Now, there is an inevitable objection lurking here, and it is one I might have voiced myself back when the original ‘pro’ argument made sense to me. Namely this: surely there are poor white males out there who can’t afford an education! How can you say that their predicament is not worth alleviating! To which I now respond: I do think it is worth alleviating. What I challenge is the implicit assumption that it is their membership within privileged social categories that is the relevant point of focus here, as opposed to their almost-guaranteed membership in marginalized social categories; my imaginary interlocutor has already stipulated that these unfortunate kids are poor, and I think scholarships for poor people (that are blind with respect to race, gender, etc) are a fabulous idea. And I am willing to bet that a non-trivial portion of the group that’s supposed to be providing a counterexample here is also one of: disabled, from a single-parent household, overweight, homosexual or transgender, et cetera, et cetera. All of these are ways of getting the short end of society’s stick that are worth fixing. If we want to level the playing field, these are the factors to pay attention to as we try to figure out to whom we should give a leg up.

What About Policy?

So, does this mean I’m in favor of affirmative action policies for workplaces and universities?

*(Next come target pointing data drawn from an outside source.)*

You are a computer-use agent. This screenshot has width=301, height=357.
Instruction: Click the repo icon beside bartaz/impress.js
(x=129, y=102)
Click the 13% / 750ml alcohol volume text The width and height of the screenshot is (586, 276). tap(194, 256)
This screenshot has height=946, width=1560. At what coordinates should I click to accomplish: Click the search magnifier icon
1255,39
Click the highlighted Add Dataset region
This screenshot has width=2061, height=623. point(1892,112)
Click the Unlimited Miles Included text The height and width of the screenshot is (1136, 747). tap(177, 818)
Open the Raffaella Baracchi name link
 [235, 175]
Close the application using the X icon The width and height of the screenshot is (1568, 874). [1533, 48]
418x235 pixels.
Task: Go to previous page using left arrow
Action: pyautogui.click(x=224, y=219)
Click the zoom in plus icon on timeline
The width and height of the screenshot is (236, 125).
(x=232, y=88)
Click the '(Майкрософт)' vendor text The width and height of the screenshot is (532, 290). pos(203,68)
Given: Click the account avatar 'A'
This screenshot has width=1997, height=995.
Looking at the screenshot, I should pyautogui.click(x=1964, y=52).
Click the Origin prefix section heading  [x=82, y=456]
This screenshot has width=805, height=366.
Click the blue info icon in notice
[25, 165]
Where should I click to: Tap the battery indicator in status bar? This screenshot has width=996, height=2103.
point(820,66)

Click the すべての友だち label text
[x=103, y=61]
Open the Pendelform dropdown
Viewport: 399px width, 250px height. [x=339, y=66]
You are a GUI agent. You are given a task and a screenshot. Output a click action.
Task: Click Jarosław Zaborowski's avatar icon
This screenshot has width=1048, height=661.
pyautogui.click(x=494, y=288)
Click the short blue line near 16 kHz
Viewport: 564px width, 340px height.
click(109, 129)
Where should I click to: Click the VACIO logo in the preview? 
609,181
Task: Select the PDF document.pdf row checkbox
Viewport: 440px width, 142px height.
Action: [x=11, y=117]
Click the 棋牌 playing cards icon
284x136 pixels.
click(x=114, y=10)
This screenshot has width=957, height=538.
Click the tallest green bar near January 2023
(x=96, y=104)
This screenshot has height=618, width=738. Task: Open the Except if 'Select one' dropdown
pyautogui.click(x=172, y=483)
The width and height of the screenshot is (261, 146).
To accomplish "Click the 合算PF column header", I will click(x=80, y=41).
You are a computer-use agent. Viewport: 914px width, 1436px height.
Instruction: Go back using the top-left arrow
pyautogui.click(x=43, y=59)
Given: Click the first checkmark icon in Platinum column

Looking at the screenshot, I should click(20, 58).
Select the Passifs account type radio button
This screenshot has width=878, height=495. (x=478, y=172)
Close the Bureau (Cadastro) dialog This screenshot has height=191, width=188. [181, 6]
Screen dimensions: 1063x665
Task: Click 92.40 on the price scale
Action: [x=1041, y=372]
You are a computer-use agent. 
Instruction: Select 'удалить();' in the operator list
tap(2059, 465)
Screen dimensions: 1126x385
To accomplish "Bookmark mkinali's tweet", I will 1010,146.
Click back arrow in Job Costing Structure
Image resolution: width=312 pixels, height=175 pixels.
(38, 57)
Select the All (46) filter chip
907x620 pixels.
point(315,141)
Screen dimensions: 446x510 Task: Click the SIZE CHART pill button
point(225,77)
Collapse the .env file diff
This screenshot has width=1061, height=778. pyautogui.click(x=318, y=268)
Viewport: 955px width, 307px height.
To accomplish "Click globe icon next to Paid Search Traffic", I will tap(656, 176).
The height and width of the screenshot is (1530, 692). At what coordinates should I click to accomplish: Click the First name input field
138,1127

For one thing, I find that such initiatives are often worded in a rather inane way: basically, “when choosing between equally qualified candidates, choose the one from the disadvantaged social category.” Fundamentally, though, I am just disinclined to believe in the existence of such things as equally qualified candidates. I consider this a rather question-evading way to frame the idea.

If all a given firm cares about is hiring the very best applicant, broader social inequalities be damned, then … well, I am going to withhold judgment on the question of whether a statute ought to force them to do otherwise. However, that is hardly the end of the discussion. To begin with, although it is all too easy to spout pablum on the topic of diversity, it really does matter to have people with different perspectives born of various cultural backgrounds and social categories in a group. A room full of all and only people of the same race, gender, religion, social class, et cetera, “best” candidates though they may have been, making a decision is just necessarily going to be blind to certain aspects of, perspectives on, and potential ramifications stemming from their array of options. This is one way, for instance, that disastrous results in healthcare research and interventions can come about. People come into a foreign culture, tell locals what their problems are, how they are going to fix them, make a mess of things, take all the credit for only the successful actions, and so on.

But as a more basic point: when making hiring decisions, or admissions decisions, it is so easy to think that the whole process and outcome happen in a vacuum with respect to broader societal issues. But that simply is not the case; these choices do not just affect your company or your university. By choosing who to extend opportunities to, an admission director or hiring executive impacts, in a very concrete way, the state of structural inequality in the community, country, and world. So, yes: a policy of affirmative action might mean that one finds oneself obligated to make the suboptimal choice for one’s own little provincial interests. But to do so is to commit to hard, good, morally edifying work: the work of rectifying deep-seated social inequality.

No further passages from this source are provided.